> **Task to complete**: Among the entries below, one stretch runs from the line that contains "Task: Click the tree icon beside $76.46" through the line that contains "Click the parking". Repeat that stretch exactly, ends included, and only that.
++++ Extracted information
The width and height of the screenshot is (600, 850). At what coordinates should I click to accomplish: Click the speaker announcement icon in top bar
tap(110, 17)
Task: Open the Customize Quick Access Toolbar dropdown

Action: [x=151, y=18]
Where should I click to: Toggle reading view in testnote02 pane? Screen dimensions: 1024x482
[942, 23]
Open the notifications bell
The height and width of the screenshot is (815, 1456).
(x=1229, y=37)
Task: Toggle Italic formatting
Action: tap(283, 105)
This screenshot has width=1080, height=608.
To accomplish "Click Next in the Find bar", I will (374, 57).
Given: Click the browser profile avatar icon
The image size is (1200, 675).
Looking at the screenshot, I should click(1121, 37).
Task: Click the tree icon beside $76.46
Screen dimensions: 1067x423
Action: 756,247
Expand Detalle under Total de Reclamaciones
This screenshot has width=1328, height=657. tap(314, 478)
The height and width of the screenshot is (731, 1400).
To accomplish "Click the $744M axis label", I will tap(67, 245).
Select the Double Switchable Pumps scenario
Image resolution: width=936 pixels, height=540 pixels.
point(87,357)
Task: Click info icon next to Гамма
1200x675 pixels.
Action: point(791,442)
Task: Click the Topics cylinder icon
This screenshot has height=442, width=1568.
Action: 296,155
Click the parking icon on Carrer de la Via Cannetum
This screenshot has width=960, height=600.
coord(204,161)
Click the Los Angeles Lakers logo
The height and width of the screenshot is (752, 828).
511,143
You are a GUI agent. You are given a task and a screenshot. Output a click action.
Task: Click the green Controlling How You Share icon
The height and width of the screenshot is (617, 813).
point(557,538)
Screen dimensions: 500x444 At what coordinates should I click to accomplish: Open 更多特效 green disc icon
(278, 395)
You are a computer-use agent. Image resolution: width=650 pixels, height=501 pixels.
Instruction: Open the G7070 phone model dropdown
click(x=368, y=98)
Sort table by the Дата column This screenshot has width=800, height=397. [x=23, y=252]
++++++++
> **Result**:
Task: Click the tree icon beside $76.46
Screen dimensions: 1067x423
Action: 756,247
Expand Detalle under Total de Reclamaciones
This screenshot has width=1328, height=657. tap(314, 478)
The height and width of the screenshot is (731, 1400).
To accomplish "Click the $744M axis label", I will tap(67, 245).
Select the Double Switchable Pumps scenario
Image resolution: width=936 pixels, height=540 pixels.
point(87,357)
Task: Click info icon next to Гамма
1200x675 pixels.
Action: point(791,442)
Task: Click the Topics cylinder icon
This screenshot has height=442, width=1568.
Action: 296,155
Click the parking icon on Carrer de la Via Cannetum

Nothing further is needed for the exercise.